On Wednesday, I had the opportunity to attend and give remarks at the Men of Color Symposium – the first of its kind in the state of Kentucky.
It would not have been possible without the important work of the individuals who made it such a transformative event – particularly Jason Brooks and Ja’Mahl McDaniel, and the entire team at the Martin Luther King Center.
I’d also like to thank Kirsten Turner, associate provost for Academic and Student Affairs, and Lance Poston, executive director for Inclusive Health and Campus Partnerships.
Their outstanding work is a reflection of the institution’s commitment to creating a more inclusive, equitable space for all, and it is so appreciated.
Wednesday was an important day at the University of Kentucky and, for me, personally.
For the first time, our Men of Color Symposium lived out the ideals of Lyman T. Johnson, the first African-American enrolled at UK who fought so that other diverse identities could have the opportunity to attend this great university.
The very fact we had the opportunity to discuss issues and solutions relevant to the success of men of color is extremely important to our campus and larger community.
I believe it’s something Lyman T. Johnson would be proud of – something we will carry with us moving forward and leave as a legacy for those who follow us.
The theme of the conference was “Building a Pipeline: College, Career, and Community” and is especially relevant today, as men of color are and have been historically underrepresented in leadership positions in academia.

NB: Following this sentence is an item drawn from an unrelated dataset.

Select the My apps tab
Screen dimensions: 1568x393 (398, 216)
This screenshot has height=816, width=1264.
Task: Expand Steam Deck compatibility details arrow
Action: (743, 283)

Dr. Benjamine E. Mayes, the 6th President of Morehouse College said, “The tragedy of life is not found in failure but complacency. Not in you doing too much, but doing too little. Not in you living above your means, but below your capacity. It's not failure but aiming too low, that is life's greatest tragedy.”
Dr. Mays goes on to say “I believe everyone is born into the world to do something unique and distinctive.”
At the symposium, we heard from renowned speakers and experts who enlightened and empowered everyone in the room to continue their efforts as change agents to positively impact the personal, academic, career, and community development of men of color.
We also heard from award-winning speaker, author and entrepreneur DeAndre Carter, who gave the opening ceremony presentation; hip-hop artist David “Olmeca” Barragan, who gave a performance during lunch; James Moore, vice provost for diversity and inclusion and chief diversity officer at Ohio State University, who provided the closing ceremony keynote; and Roger Cleveland, professor at Kentucky State University, who also provided a closing keynote.
It was a remarkable day for the institution, and I’m confident it will lead to practical and actionable initiatives throughout the Commonwealth.